Color Pairing - Clash Course

Here's How To Avoid A Color Clash

Clash CourseThe artist Edvard Munch once said, "Some colors reconcile themselves to one another; others just clash." That's the challenge every designer faces: finding colors that work well in combination. It's also an issue that ad specialty distributors struggle with, as they try to get logos and clothing options to match each other. But how do you determine what works?

There's a common rule of thumb: Colors that appear together in nature coexist harmoniously in design. Think of the brown, blue and green along a lakeside path, or the beige and turquoise of the sand and sea. Even surprising combinations can inspire, like a red poppy in a field of green – two colors that might be considered unlikely mates.

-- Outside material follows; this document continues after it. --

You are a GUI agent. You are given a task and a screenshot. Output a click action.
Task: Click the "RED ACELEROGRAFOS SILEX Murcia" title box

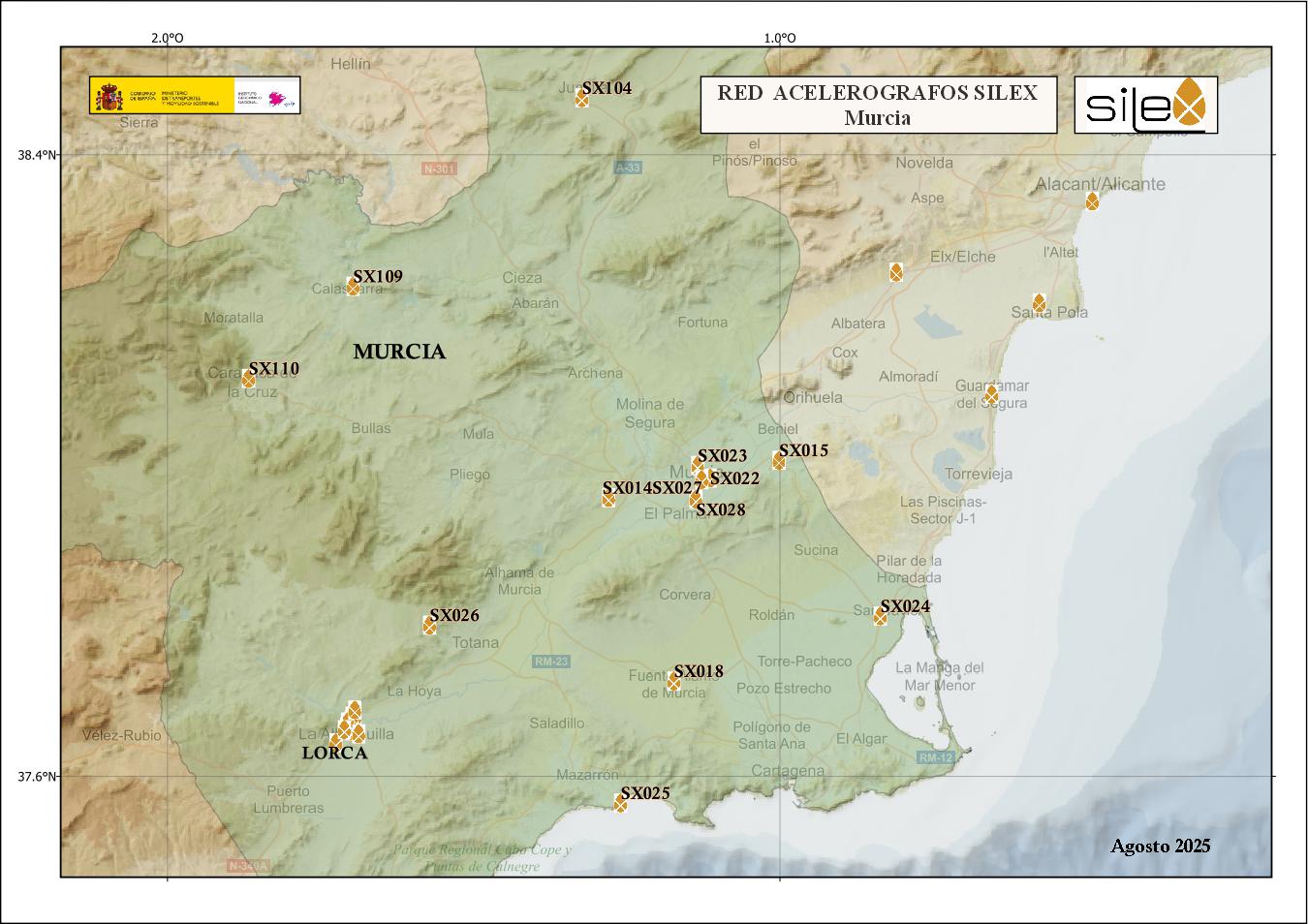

As color complements (sitting across from one another on the color wheel), they create a so-called "clash," generating the most visual tension. Ignore the negative wording; pairing complements can be very successful. Turquoise, for example, looks fashion-forward when paired with a coral for a punchy palette. Gold next to navy lends a regal power. The key is in selecting the right saturation of color and using the right amounts. A touch of red in a field of green pleasingly pops, whereas the two colors used in equal doses may well clash.

There's more to consider. The website Fuel Your Creativity ( defines clashing color schemes as "one color paired with a second color to the left or right of its color wheel complement."

Similarly, split complementary color schemes (which take the two colors on either side of a color's complement) are difficult to pull off. The best result that creates harmony is to allow one of the three colors to take center stage and use the other two hues sparingly.

You might think that picking colors right next to each other on the color wheel is always a safe bet. It usually is, but sometimes "too close but not close enough" doesn't work. Mixing blues that feature greenish or violet hues might appear off. It's better to take a single blue-violet or blue-green and then select from a range of tints and tones to create interest and contrast (think of looking at a variety of paint swatches that all stem from a single specific color). By doing so, you'll create a monochromatic color scheme that works well.

Stuck for a color scheme suggestion for a client? Try the free ColorSchemer Touch app for the iPhone. You can browse over one million pre-made color schemes or search for a colorway by keyword such as "spring" or "ocean." You can even take photos of objects or landscapes with colors that inspire you; the app pulls hues from that image to create a scheme.